Part 1 - pictures of pain
It took me awhile to meet Nick, cos he was quite a reclusive character even back then, recalls Mark Farrelly, guitarist with Part One and a close friend of Peni during their formative years. He was especially close to Nick, sharing the same interest in macabre art and literature, and indeed their bands shared the same stage several times in the early Eighties. I’d seen Grant at the Anarchy Centre, but I never knew who he was; I hadn't spoken to him... but there was this other guy, a really good friend of mine, who used to call himself Scarecrow, and he was in a few Andy Martin (of The Apostles) - related bands... he's still around, he's done a lot of performance art over the last fifteen years or so. Anyway, he would put together these compilation tapes, and he was playing one of these one day and this song came on called Teenage Time Killer, and I was just fuckin’ blown away by it; it sounded so fucking peculiar... to say it was eccentric is quite an understatement, Scarecrow was sneering at it, saying that they were just a bunch of fucking sixth - formers', but I couldn't believe what I was hearing. And he pointed Grant out to me, and we ended up on the same train home that night, cos he was getting off at Watford and I was going back to Bletchley, which are both on the same line. Grant didn't drink, and I was really pissed, but we struck up a conversation, and because they lived relatively close to us, I eventually met Nick, and we really hit it off straight away, because we both had this very morbid outlook.
And I loved the artwork; it was fantastic, like nothing I’d ever seen before… and he discussed it with me all the time, because no one else was really that interested back then. I’d always been into drawing since I was a kid, but I’d more or less stopped, and then I met him, and he showed me this catalogue he got from Hayward Gallery in ’79 that was a big influence on his artwork, called Outsiders, and it was all what we know as Outsider Art now… you know, art from mental institutions, just fairly odd characters who had drawings in their pockets and stuff. And he showed me this thing and I could immediately see his energy, where he was coming from…cos he’d actually worked in a mental hospital, just outside Watford. He’d gone to Watford School of Art, and left because he couldn’t stand it, but he loved the very resonant world of Outsider Art. I think it had a big influence on his approach to music as well…
I actually introduced him to Lovecraft, and that was part of the reason why we fell out claims Mark Farrelly. ''Because I was getting more and more jealous of the Lovecraftian tomes he was finding... he acquired some lovely books that I didn't have in my own collection, and I didn't like it very much!
I didn't actually see Cacophony' until years later, but when I picked that it up, I couldn't believe it; every single Song seemed to have some Lovecraftian theme.
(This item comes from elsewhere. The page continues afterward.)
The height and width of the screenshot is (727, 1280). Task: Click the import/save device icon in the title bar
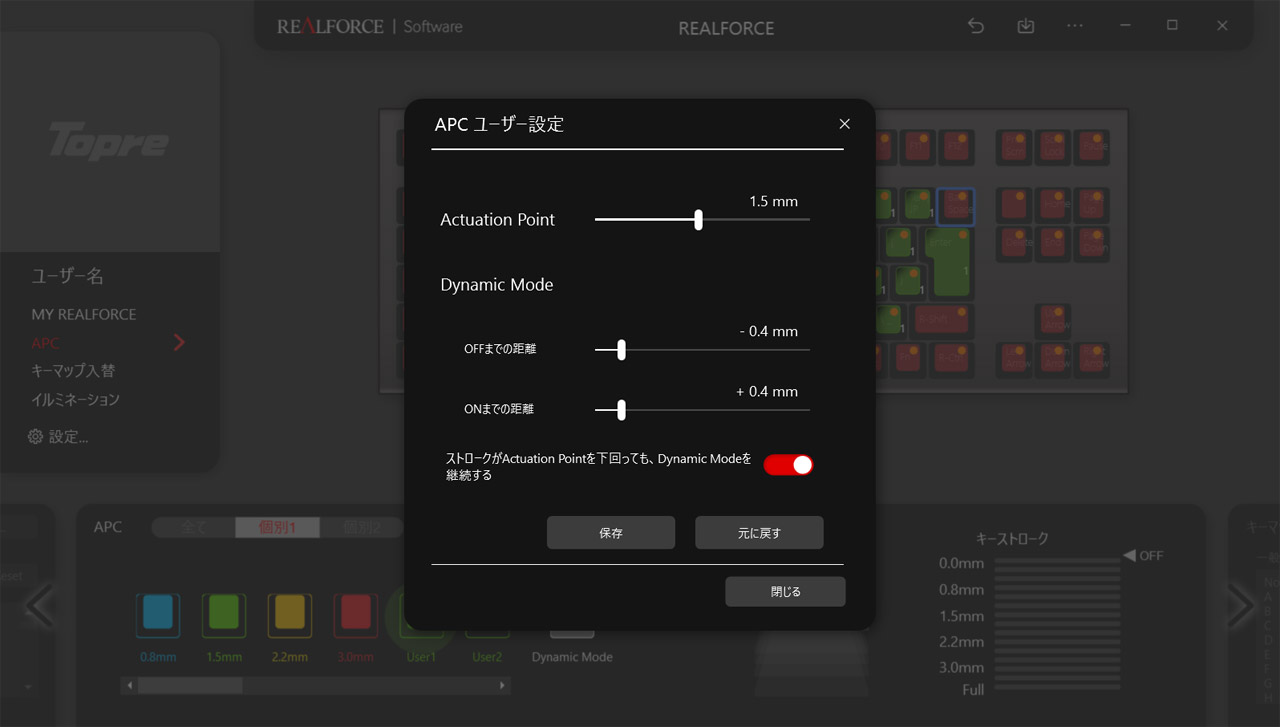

But, oh, good luck to him, y'know? '
It was all just personal stuff why we went our separate ways; I wanted to get out of Milton Keynes, where I was still living with my parents... and Nicks with his folks, and wanted to make some kind of break, but didn't know what to do. After all the intensity of Part One and Peni, we were at a bit of a funny crossroads; it had all gone very quiet on the western front. I knew I didn't wanna do music any more, but I didn't really know what I wanted to do instead... so we both just decided to carry on doing gruesome illustrations, writing Lovecraftian horror stories, and then hopefully, by the time we were Sixty or seventy, someone would discover this great tome of work we'd created...! That was the plan anyway, and we were both labouring under a similar illusion, Nick had always been more of the recluse when I first met him, but by the end of the eighties, I was the recluse, and he was the one making connections with the big, scary outside world.
Mark Farrelly also figures quite prominently in the book The Primal Screamer, albeit under the pseudonym of Marco Farrelini, a character that Nick wickedly imagines as still suckling at his mother's breast when aged eighteen! But he did post me a little model of a coffin, and I’ve still got it. It was a little plasticine figure, in this incredible tiny coffin which he made with stick bandage... this little brown emaciated figure of plasticine, with his own hair an its head, it was about six inches long, an inch wide and he’d written my name and address on it in his spidery scrawl, the postage stamp was almost too big to go on it! But somehow it got to me safely.